*Document extract*
I work in the field of suicide prevention and postvention. Every day I work alongside colleagues doing everything they can to prevent future suicides and help in the healing process for those whom have lost a loved one. I help launch LOSS Teams all across the country. I am an author and a licensed therapist doing grief work for new survivors. I am also a two-time suicide-loss survivor myself. My professional life is all about suicide and I am passionate about it.
My personal life; however, is more, well, personal. And there is a reason for that. I am a writer and have shared personal feelings and emotions around the suicide death of my mom but only certain emotions, attitudes, feelings, and experiences. Not because they are too personal or intimate to share. Quite the contrary, in fact. The reason I do not share them is because they are not acceptable to my colleagues or other suicide-loss survivors.
My colleagues have created safe language to discuss suicide and suicide-loss so that nobody gets triggered, is offended, hurt, or otherwise further traumatized by the words someone speaks about their own experience. I think there is validity to all of this and I appreciate the boundaries to keep everyone safe especially as it relates to others describing the death scene. However, there is a very obvious consequence to the “safe language” and it is not a popular opinion to have or express, especially as a professional who is expected to be PC in all things surrounding the topic of suicide.

*Dataset entries*
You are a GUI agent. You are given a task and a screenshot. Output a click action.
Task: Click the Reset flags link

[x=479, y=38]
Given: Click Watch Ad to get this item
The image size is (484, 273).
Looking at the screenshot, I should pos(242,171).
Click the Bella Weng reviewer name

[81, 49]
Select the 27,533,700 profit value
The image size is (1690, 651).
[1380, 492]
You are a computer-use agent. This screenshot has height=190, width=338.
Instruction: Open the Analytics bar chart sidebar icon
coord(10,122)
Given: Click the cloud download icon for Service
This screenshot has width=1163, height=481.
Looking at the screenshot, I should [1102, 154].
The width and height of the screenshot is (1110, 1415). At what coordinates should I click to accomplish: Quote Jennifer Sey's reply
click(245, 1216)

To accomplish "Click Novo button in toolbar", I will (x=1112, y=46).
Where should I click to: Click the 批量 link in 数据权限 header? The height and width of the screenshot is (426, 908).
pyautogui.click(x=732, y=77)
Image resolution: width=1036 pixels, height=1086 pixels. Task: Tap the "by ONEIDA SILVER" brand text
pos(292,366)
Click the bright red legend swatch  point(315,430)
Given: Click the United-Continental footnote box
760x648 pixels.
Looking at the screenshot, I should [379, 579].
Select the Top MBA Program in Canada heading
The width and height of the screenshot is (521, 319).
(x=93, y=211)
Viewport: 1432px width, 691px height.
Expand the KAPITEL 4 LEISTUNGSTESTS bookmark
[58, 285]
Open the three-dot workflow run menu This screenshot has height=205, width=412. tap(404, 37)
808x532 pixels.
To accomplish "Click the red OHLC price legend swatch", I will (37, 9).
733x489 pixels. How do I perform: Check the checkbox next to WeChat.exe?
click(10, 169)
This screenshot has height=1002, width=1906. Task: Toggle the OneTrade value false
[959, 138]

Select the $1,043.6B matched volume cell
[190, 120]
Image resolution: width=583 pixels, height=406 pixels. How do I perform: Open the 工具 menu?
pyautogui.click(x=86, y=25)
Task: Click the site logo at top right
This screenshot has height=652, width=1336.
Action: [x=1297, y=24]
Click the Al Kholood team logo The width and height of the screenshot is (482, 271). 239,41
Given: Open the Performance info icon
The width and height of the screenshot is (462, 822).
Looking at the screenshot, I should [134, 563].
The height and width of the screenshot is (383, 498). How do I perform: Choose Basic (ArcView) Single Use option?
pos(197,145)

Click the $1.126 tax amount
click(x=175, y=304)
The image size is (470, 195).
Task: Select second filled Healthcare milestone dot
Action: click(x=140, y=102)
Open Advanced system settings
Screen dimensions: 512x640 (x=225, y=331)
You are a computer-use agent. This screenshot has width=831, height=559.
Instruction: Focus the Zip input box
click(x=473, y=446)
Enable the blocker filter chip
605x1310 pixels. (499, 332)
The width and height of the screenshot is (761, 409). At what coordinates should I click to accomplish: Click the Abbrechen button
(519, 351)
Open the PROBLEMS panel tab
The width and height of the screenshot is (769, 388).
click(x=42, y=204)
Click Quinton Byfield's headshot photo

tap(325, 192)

*Tasks*
1. Decide whether each statement agrees with the passage on suicide loss, answering yes or no and quoting the words of the passage that settle it. (a) The writer is a licensed therapist. (b) The writer keeps certain emotions private because they are too intimate to share. (c) The writer sees no validity in the safe language colleagues have created.
2. Answer these questions using the passage on suicide loss.
(a) How many times has the writer been a suicide-loss survivor?
(b) Whose suicide death has the writer shared feelings about?
(c) What does the writer help launch across the country?
3. Carry on with the passage on suicide loss from the point where it stops.
These rows have no connection to the passage on suicide loss.

*Task-by-task answers*
1.
(a) Yes: "I am an author and a licensed therapist doing grief work for new survivors."
(b) No: "Not because they are too personal or intimate to share."
(c) No: "I think there is validity to all of this"

2.
(a) Two times.
(b) The writer's mom.
(c) LOSS Teams.

3.
I have heard fellow suicide-loss survivors express their feelings of anger toward the one who died by suicide only to have other survivors or professionals jump in to say, “Your loved one was hurting. How can you be angry at them?” Or when survivors express, “My husband was so selfish for leaving me and the kids. I have two small children and no job, how are we going to survive?” To which, again, others jump in to say, “How dare you say they were selfish! They were not!”
By monitoring and censoring how survivors are “allowed” to express their grief into what others feel is “acceptable” is abusive. Why can’t they be angry? Why can’t they feel their loved one was selfish? Why can’t they feel abandoned or betrayed? These feelings are completely natural parts of grief and when another person inserts themselves to say, “That opinion or belief is not appropriate and we do not talk about those who died by suicide like that” then we actually stifle their grief.
I recently attended a conference where the speaker said, “My loved one chose to die.” After the speaker was finished, an individual in the audience stood up and said, “As a fellow suicide-loss survivor, I was really triggered when you said ‘chose to die.’ That was really hurtful and you should choose your words better.” To which the speaker then profusely apologized. I think the audience member was rude to stand up to tell this speaker how he can/cannot speak about his family member’s suicide.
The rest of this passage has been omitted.